Leave out the pictures, and print exactly the lines from the one holding "You are a computer-use" through the last line of the material.
Segment Start: Task material
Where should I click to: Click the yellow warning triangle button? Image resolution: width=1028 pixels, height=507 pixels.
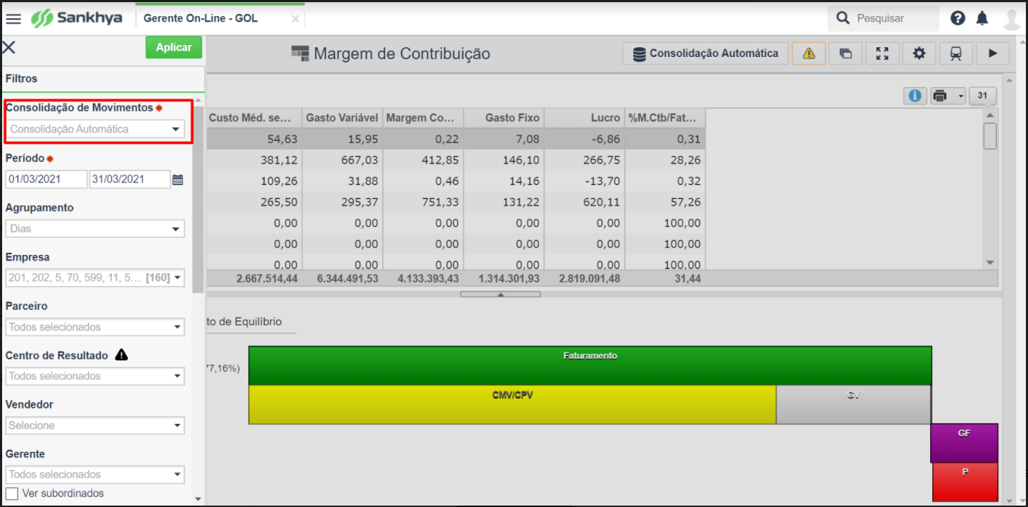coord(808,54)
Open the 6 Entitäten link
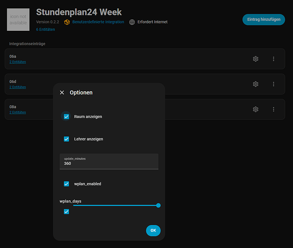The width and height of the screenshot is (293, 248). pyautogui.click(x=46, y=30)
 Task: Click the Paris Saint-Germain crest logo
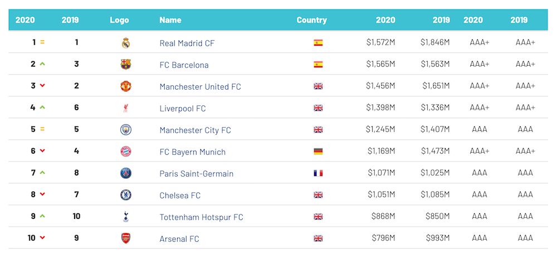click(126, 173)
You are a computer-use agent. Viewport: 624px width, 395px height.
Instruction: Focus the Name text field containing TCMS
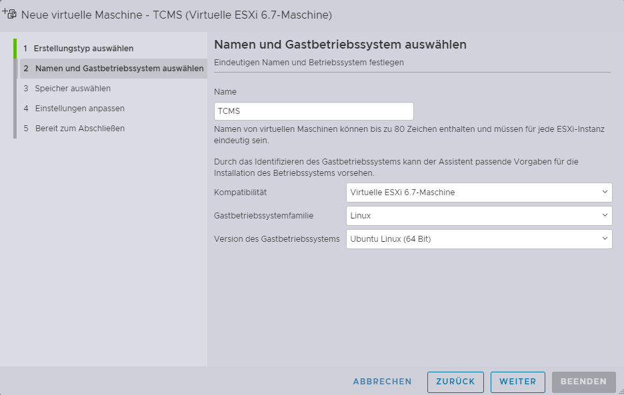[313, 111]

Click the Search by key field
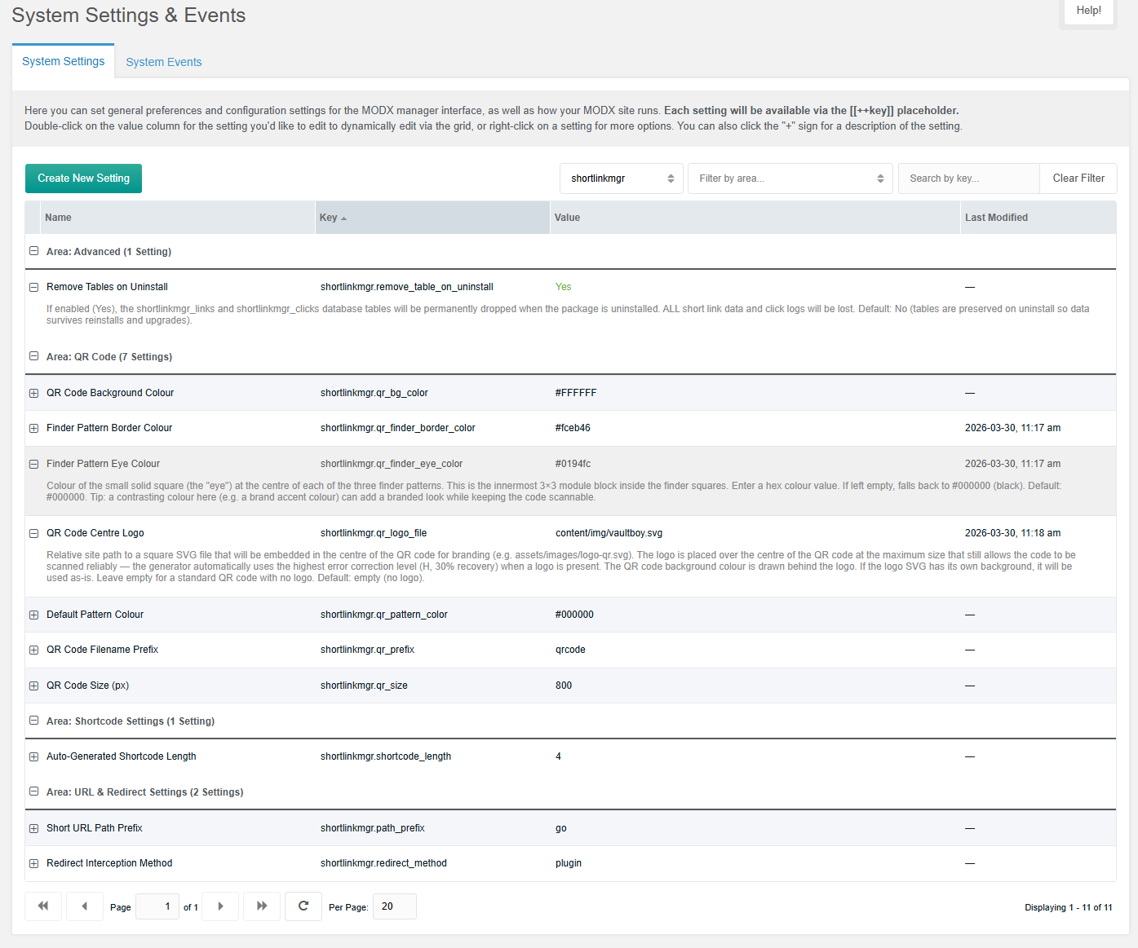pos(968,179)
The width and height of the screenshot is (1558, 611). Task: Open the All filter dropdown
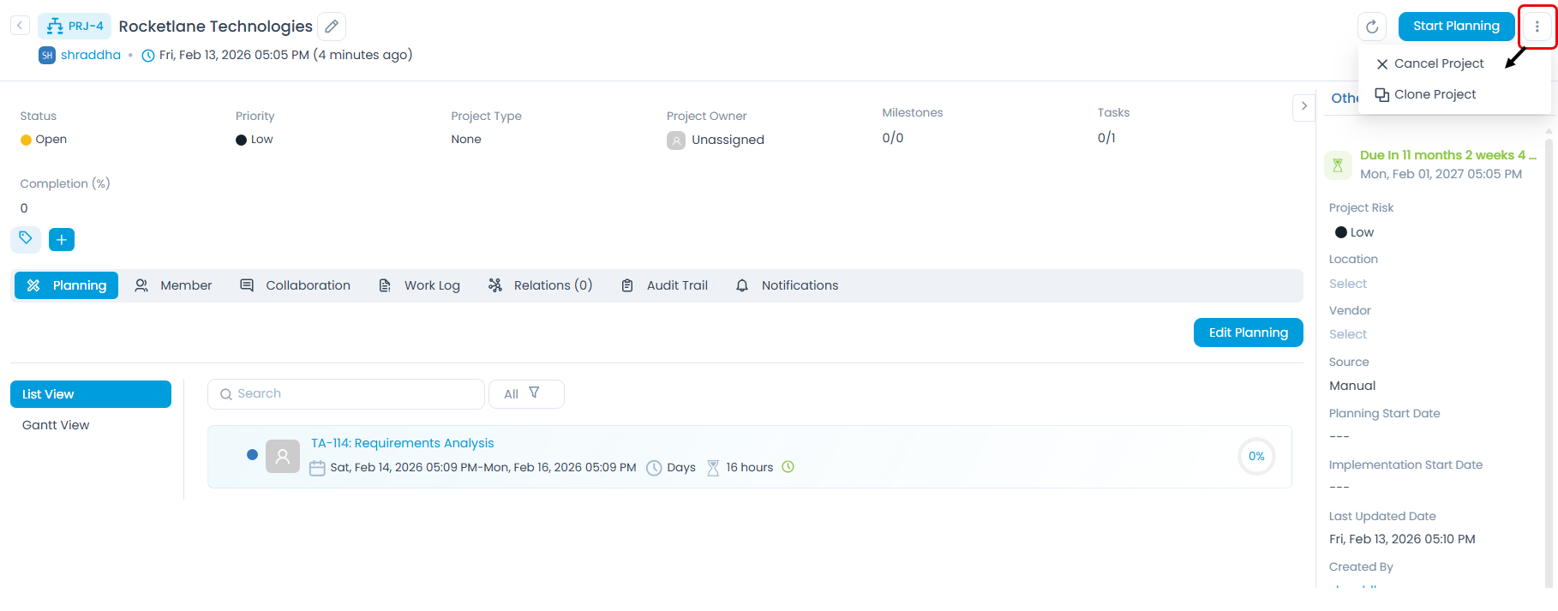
Segment End: Task material
# Response:
You are a computer-use agent. Viewport: 624px width, 395px height.
Instruction: Focus the Name text field containing TCMS
[313, 111]

Click the Search by key field
pos(968,179)
The width and height of the screenshot is (1558, 611). Task: Open the All filter dropdown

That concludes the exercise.